## WHAT YOU SHOULD DO
Write out all the data below exactly.

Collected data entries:
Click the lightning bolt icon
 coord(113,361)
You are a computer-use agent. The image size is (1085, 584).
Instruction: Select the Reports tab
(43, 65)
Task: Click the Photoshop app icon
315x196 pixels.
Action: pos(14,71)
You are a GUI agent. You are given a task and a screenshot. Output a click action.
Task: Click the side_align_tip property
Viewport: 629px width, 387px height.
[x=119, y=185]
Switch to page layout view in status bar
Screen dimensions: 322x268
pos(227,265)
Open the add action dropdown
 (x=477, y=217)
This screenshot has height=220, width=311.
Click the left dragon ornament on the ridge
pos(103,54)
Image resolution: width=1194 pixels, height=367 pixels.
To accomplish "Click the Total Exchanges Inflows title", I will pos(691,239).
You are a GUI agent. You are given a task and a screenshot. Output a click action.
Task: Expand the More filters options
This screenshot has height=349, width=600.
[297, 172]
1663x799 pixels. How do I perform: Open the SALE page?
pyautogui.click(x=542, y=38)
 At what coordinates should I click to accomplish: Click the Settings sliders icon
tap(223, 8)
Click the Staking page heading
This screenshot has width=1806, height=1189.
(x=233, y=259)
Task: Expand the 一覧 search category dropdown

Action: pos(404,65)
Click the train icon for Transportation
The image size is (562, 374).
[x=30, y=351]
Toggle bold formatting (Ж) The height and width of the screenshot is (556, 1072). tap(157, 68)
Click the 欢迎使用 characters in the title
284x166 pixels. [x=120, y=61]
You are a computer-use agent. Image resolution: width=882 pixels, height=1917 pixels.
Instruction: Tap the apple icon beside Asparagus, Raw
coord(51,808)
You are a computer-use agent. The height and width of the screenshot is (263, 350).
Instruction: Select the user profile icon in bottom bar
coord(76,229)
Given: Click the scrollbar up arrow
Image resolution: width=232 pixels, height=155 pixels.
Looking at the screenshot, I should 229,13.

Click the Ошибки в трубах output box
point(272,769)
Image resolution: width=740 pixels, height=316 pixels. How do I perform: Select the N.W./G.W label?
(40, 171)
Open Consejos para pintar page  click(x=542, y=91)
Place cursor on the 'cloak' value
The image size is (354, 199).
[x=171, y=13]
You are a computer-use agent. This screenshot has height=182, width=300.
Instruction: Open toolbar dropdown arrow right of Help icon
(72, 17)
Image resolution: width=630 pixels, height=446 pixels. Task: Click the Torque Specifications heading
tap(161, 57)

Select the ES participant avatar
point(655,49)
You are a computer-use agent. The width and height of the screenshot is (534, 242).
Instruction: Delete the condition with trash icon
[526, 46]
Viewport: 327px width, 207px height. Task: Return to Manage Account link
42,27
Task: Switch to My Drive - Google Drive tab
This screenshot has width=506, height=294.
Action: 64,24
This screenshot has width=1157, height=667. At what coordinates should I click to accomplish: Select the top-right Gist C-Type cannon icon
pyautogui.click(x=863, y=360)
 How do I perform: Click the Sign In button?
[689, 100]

## TASK SOLUTION
Click the lightning bolt icon
 coord(113,361)
You are a computer-use agent. The image size is (1085, 584).
Instruction: Select the Reports tab
(43, 65)
Task: Click the Photoshop app icon
315x196 pixels.
Action: pos(14,71)
You are a GUI agent. You are given a task and a screenshot. Output a click action.
Task: Click the side_align_tip property
Viewport: 629px width, 387px height.
[x=119, y=185]
Switch to page layout view in status bar
Screen dimensions: 322x268
pos(227,265)
Open the add action dropdown
 (x=477, y=217)
This screenshot has height=220, width=311.
Click the left dragon ornament on the ridge
pos(103,54)
Image resolution: width=1194 pixels, height=367 pixels.
To accomplish "Click the Total Exchanges Inflows title", I will pos(691,239).
You are a GUI agent. You are given a task and a screenshot. Output a click action.
Task: Expand the More filters options
This screenshot has height=349, width=600.
[297, 172]
1663x799 pixels. How do I perform: Open the SALE page?
pyautogui.click(x=542, y=38)
 At what coordinates should I click to accomplish: Click the Settings sliders icon
tap(223, 8)
Click the Staking page heading
This screenshot has width=1806, height=1189.
(x=233, y=259)
Task: Expand the 一覧 search category dropdown

Action: pos(404,65)
Click the train icon for Transportation
The image size is (562, 374).
[x=30, y=351]
Toggle bold formatting (Ж) The height and width of the screenshot is (556, 1072). tap(157, 68)
Click the 欢迎使用 characters in the title
284x166 pixels. [x=120, y=61]
You are a computer-use agent. Image resolution: width=882 pixels, height=1917 pixels.
Instruction: Tap the apple icon beside Asparagus, Raw
coord(51,808)
You are a computer-use agent. The height and width of the screenshot is (263, 350).
Instruction: Select the user profile icon in bottom bar
coord(76,229)
Given: Click the scrollbar up arrow
Image resolution: width=232 pixels, height=155 pixels.
Looking at the screenshot, I should 229,13.

Click the Ошибки в трубах output box
point(272,769)
Image resolution: width=740 pixels, height=316 pixels. How do I perform: Select the N.W./G.W label?
(40, 171)
Open Consejos para pintar page  click(x=542, y=91)
Place cursor on the 'cloak' value
The image size is (354, 199).
[x=171, y=13]
You are a computer-use agent. This screenshot has height=182, width=300.
Instruction: Open toolbar dropdown arrow right of Help icon
(72, 17)
Image resolution: width=630 pixels, height=446 pixels. Task: Click the Torque Specifications heading
tap(161, 57)

Select the ES participant avatar
point(655,49)
You are a computer-use agent. The width and height of the screenshot is (534, 242).
Instruction: Delete the condition with trash icon
[526, 46]
Viewport: 327px width, 207px height. Task: Return to Manage Account link
42,27
Task: Switch to My Drive - Google Drive tab
This screenshot has width=506, height=294.
Action: 64,24
This screenshot has width=1157, height=667. At what coordinates should I click to accomplish: Select the top-right Gist C-Type cannon icon
pyautogui.click(x=863, y=360)
 How do I perform: Click the Sign In button?
[689, 100]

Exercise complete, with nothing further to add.